● **RECORDS SUPPLIED**
┄┄┄┄┄┄

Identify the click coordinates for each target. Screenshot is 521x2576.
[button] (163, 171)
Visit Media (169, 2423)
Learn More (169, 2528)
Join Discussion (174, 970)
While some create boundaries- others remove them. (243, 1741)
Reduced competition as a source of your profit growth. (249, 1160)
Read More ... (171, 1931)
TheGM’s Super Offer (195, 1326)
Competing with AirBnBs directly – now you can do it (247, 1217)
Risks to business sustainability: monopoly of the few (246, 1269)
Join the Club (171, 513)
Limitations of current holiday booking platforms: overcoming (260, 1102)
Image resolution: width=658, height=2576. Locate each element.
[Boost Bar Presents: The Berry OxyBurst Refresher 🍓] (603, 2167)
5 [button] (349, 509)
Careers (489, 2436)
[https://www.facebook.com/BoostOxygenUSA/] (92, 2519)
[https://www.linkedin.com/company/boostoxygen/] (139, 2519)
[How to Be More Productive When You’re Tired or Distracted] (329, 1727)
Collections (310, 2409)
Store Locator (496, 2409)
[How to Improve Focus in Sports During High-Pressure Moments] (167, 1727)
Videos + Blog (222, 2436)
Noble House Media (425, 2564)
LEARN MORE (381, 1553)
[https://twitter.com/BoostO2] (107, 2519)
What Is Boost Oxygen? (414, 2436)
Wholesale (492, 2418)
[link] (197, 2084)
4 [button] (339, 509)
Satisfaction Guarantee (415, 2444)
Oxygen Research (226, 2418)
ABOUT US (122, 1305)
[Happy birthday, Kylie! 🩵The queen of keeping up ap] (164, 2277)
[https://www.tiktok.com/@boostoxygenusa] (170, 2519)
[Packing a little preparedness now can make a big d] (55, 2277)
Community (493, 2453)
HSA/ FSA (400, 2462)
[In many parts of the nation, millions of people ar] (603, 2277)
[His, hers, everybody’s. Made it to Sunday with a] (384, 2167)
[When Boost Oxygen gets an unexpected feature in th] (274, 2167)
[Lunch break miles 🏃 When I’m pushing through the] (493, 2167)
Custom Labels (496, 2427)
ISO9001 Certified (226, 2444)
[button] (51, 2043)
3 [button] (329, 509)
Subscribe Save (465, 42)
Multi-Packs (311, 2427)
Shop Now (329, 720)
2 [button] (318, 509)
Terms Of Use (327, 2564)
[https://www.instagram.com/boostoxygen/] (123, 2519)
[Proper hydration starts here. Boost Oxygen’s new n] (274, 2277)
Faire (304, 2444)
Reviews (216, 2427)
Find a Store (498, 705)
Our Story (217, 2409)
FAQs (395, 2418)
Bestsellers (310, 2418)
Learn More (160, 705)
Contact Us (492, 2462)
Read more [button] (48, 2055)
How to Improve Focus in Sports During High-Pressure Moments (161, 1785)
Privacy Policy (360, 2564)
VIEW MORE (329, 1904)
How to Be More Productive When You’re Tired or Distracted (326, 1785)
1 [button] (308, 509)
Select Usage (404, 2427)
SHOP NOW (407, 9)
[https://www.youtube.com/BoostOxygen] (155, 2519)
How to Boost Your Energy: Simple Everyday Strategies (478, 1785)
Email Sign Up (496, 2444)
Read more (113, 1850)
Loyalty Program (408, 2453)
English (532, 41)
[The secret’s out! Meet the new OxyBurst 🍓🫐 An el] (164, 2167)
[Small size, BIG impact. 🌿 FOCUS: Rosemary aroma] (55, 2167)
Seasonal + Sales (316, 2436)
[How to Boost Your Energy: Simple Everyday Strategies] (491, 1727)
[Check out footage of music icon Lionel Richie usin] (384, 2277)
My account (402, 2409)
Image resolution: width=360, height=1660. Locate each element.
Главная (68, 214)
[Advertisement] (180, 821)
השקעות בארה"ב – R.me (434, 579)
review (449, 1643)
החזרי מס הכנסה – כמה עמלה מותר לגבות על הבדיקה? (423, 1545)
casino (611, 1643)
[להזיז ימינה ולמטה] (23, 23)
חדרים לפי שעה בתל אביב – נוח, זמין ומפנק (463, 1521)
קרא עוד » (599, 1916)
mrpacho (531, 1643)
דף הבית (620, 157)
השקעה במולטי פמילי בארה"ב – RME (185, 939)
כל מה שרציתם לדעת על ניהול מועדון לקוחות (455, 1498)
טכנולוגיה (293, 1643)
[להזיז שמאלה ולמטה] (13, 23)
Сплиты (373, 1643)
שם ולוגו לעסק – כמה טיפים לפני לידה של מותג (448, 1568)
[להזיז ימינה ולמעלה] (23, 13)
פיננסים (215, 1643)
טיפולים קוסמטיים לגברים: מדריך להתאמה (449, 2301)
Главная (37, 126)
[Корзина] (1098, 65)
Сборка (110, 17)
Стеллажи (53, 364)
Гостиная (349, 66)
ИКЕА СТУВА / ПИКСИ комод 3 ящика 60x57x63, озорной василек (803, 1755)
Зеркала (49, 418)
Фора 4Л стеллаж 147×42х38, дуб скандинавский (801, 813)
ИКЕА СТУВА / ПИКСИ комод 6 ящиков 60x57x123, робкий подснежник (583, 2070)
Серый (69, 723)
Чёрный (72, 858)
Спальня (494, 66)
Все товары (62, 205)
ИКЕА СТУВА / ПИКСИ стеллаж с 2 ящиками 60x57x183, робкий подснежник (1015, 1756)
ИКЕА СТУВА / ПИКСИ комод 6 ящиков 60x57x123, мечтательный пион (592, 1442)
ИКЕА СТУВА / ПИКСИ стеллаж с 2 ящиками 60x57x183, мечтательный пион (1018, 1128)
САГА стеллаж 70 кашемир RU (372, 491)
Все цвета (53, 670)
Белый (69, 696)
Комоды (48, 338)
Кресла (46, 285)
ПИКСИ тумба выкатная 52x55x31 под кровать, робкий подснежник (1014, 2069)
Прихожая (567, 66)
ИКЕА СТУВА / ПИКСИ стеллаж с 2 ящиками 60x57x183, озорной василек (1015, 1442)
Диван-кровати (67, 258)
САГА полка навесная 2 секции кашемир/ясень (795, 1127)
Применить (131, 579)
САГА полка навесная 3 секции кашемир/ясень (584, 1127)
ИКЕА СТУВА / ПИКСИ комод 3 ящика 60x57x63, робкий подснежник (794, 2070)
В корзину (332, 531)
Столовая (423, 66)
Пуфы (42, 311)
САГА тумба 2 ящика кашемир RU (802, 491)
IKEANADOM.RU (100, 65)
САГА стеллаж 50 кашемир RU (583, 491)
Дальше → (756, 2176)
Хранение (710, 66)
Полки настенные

┄┄┄┄┄┄

● **WORK REQUEST**
Your reply should consist of the records, duplicated exactly.

● **ANSWER SPACE**
Identify the click coordinates for each target. Screenshot is 521x2576.
[button] (163, 171)
Visit Media (169, 2423)
Learn More (169, 2528)
Join Discussion (174, 970)
While some create boundaries- others remove them. (243, 1741)
Reduced competition as a source of your profit growth. (249, 1160)
Read More ... (171, 1931)
TheGM’s Super Offer (195, 1326)
Competing with AirBnBs directly – now you can do it (247, 1217)
Risks to business sustainability: monopoly of the few (246, 1269)
Join the Club (171, 513)
Limitations of current holiday booking platforms: overcoming (260, 1102)
Image resolution: width=658, height=2576. Locate each element.
[Boost Bar Presents: The Berry OxyBurst Refresher 🍓] (603, 2167)
5 [button] (349, 509)
Careers (489, 2436)
[https://www.facebook.com/BoostOxygenUSA/] (92, 2519)
[https://www.linkedin.com/company/boostoxygen/] (139, 2519)
[How to Be More Productive When You’re Tired or Distracted] (329, 1727)
Collections (310, 2409)
Store Locator (496, 2409)
[How to Improve Focus in Sports During High-Pressure Moments] (167, 1727)
Videos + Blog (222, 2436)
Noble House Media (425, 2564)
LEARN MORE (381, 1553)
[https://twitter.com/BoostO2] (107, 2519)
What Is Boost Oxygen? (414, 2436)
Wholesale (492, 2418)
[link] (197, 2084)
4 [button] (339, 509)
Satisfaction Guarantee (415, 2444)
Oxygen Research (226, 2418)
ABOUT US (122, 1305)
[Happy birthday, Kylie! 🩵The queen of keeping up ap] (164, 2277)
[https://www.tiktok.com/@boostoxygenusa] (170, 2519)
[Packing a little preparedness now can make a big d] (55, 2277)
Community (493, 2453)
HSA/ FSA (400, 2462)
[In many parts of the nation, millions of people ar] (603, 2277)
[His, hers, everybody’s. Made it to Sunday with a] (384, 2167)
[When Boost Oxygen gets an unexpected feature in th] (274, 2167)
[Lunch break miles 🏃 When I’m pushing through the] (493, 2167)
Custom Labels (496, 2427)
ISO9001 Certified (226, 2444)
[button] (51, 2043)
3 [button] (329, 509)
Subscribe Save (465, 42)
Multi-Packs (311, 2427)
Shop Now (329, 720)
2 [button] (318, 509)
Terms Of Use (327, 2564)
[https://www.instagram.com/boostoxygen/] (123, 2519)
[Proper hydration starts here. Boost Oxygen’s new n] (274, 2277)
Faire (304, 2444)
Reviews (216, 2427)
Find a Store (498, 705)
Our Story (217, 2409)
FAQs (395, 2418)
Bestsellers (310, 2418)
Learn More (160, 705)
Contact Us (492, 2462)
Read more [button] (48, 2055)
How to Improve Focus in Sports During High-Pressure Moments (161, 1785)
Privacy Policy (360, 2564)
VIEW MORE (329, 1904)
How to Be More Productive When You’re Tired or Distracted (326, 1785)
1 [button] (308, 509)
Select Usage (404, 2427)
SHOP NOW (407, 9)
[https://www.youtube.com/BoostOxygen] (155, 2519)
How to Boost Your Energy: Simple Everyday Strategies (478, 1785)
Email Sign Up (496, 2444)
Read more (113, 1850)
Loyalty Program (408, 2453)
English (532, 41)
[The secret’s out! Meet the new OxyBurst 🍓🫐 An el] (164, 2167)
[Small size, BIG impact. 🌿 FOCUS: Rosemary aroma] (55, 2167)
Seasonal + Sales (316, 2436)
[How to Boost Your Energy: Simple Everyday Strategies] (491, 1727)
[Check out footage of music icon Lionel Richie usin] (384, 2277)
My account (402, 2409)
Image resolution: width=360, height=1660. Locate each element.
Главная (68, 214)
[Advertisement] (180, 821)
השקעות בארה"ב – R.me (434, 579)
review (449, 1643)
החזרי מס הכנסה – כמה עמלה מותר לגבות על הבדיקה? (423, 1545)
casino (611, 1643)
[להזיז ימינה ולמטה] (23, 23)
חדרים לפי שעה בתל אביב – נוח, זמין ומפנק (463, 1521)
קרא עוד » (599, 1916)
mrpacho (531, 1643)
דף הבית (620, 157)
השקעה במולטי פמילי בארה"ב – RME (185, 939)
כל מה שרציתם לדעת על ניהול מועדון לקוחות (455, 1498)
טכנולוגיה (293, 1643)
[להזיז שמאלה ולמטה] (13, 23)
Сплиты (373, 1643)
שם ולוגו לעסק – כמה טיפים לפני לידה של מותג (448, 1568)
[להזיז ימינה ולמעלה] (23, 13)
פיננסים (215, 1643)
טיפולים קוסמטיים לגברים: מדריך להתאמה (449, 2301)
Главная (37, 126)
[Корзина] (1098, 65)
Сборка (110, 17)
Стеллажи (53, 364)
Гостиная (349, 66)
ИКЕА СТУВА / ПИКСИ комод 3 ящика 60x57x63, озорной василек (803, 1755)
Зеркала (49, 418)
Фора 4Л стеллаж 147×42х38, дуб скандинавский (801, 813)
ИКЕА СТУВА / ПИКСИ комод 6 ящиков 60x57x123, робкий подснежник (583, 2070)
Серый (69, 723)
Чёрный (72, 858)
Спальня (494, 66)
Все товары (62, 205)
ИКЕА СТУВА / ПИКСИ стеллаж с 2 ящиками 60x57x183, робкий подснежник (1015, 1756)
ИКЕА СТУВА / ПИКСИ комод 6 ящиков 60x57x123, мечтательный пион (592, 1442)
ИКЕА СТУВА / ПИКСИ стеллаж с 2 ящиками 60x57x183, мечтательный пион (1018, 1128)
САГА стеллаж 70 кашемир RU (372, 491)
Все цвета (53, 670)
Белый (69, 696)
Комоды (48, 338)
Кресла (46, 285)
ПИКСИ тумба выкатная 52x55x31 под кровать, робкий подснежник (1014, 2069)
Прихожая (567, 66)
ИКЕА СТУВА / ПИКСИ стеллаж с 2 ящиками 60x57x183, озорной василек (1015, 1442)
Диван-кровати (67, 258)
САГА полка навесная 2 секции кашемир/ясень (795, 1127)
Применить (131, 579)
САГА полка навесная 3 секции кашемир/ясень (584, 1127)
ИКЕА СТУВА / ПИКСИ комод 3 ящика 60x57x63, робкий подснежник (794, 2070)
В корзину (332, 531)
Столовая (423, 66)
Пуфы (42, 311)
САГА тумба 2 ящика кашемир RU (802, 491)
IKEANADOM.RU (100, 65)
САГА стеллаж 50 кашемир RU (583, 491)
Дальше → (756, 2176)
Хранение (710, 66)
Полки настенные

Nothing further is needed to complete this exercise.